Trying to get file-based encryption on a laptop, I stumbled upon a silly bug in Arch or Manjaro, which prevents unlocking of your home directory through PAM on login.

The primary reason for using file-based encryption is that it comes built into f2fs which is a file system designed for eMMC and SSD storage, that comes with a few cool features (encryption using fscrypt, compression, discard), and I wanted to give it a try.

Failure with the “classic PAM” mode made me try #systemd systemd-homed which is a new abstraction layer for managing non-privileged users on #Linux systems, and also happens to support fscrypt as one of the underlying storages. And it works.

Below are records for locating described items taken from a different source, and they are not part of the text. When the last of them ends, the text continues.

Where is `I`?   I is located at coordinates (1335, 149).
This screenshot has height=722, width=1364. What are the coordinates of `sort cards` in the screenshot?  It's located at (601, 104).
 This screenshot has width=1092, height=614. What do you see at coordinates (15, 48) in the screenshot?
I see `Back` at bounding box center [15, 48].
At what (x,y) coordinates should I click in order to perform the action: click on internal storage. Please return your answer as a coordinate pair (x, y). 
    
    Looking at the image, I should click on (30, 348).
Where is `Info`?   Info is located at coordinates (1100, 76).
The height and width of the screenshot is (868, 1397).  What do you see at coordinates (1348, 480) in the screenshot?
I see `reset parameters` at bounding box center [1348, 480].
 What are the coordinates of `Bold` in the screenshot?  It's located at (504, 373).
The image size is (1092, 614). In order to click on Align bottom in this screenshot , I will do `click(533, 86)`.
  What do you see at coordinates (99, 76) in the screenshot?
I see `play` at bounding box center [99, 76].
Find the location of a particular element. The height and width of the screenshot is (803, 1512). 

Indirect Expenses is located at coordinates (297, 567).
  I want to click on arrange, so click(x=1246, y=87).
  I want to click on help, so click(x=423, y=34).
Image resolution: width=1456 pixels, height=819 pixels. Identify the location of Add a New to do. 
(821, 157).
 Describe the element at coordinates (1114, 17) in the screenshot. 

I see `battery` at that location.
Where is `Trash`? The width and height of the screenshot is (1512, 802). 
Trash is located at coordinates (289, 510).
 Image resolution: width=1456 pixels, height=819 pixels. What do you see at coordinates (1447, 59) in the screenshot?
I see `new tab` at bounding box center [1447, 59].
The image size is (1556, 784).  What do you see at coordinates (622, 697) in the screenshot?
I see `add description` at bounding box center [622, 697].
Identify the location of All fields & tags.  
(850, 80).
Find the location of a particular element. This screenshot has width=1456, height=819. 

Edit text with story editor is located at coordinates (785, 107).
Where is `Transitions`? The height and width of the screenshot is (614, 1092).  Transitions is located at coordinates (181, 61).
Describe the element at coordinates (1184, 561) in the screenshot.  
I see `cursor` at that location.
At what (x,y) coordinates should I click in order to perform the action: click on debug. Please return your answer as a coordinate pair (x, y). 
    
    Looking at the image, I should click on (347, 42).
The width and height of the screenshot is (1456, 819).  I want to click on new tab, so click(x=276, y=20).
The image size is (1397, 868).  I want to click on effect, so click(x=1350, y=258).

The systemd-homed is a daemon integrated with all the other Linux user identity and authentication databases, which manages users and most importantly their home storage in a way that extends the classic /home architecture and most importantly significantly simplifies using other storage systems. As of today these are supported:

LUKS - classic encrypted block device interface primarily used for Linux full-disk encryption; locked container is simply one large, encrypted file or block device;
fscrypt - file-based encryption where directory and file structure is preserved, but all file names, directories, their metadata and contents are encrypted;
directory - simple unencrypted directory on the native filesystem
CIFS - Samba volume mounted somewhere

There are procedures described for migration of an existing user, which is precisely what I’ve done… and it’s working (I’m writing this on Manjaro from an account mounted on a fscrypt home directory). For a regular user this might be a bit of an overkill (as long as the native storage works, ahem…) but it’s certainly interesting if you’re managing systems with large numbers of users.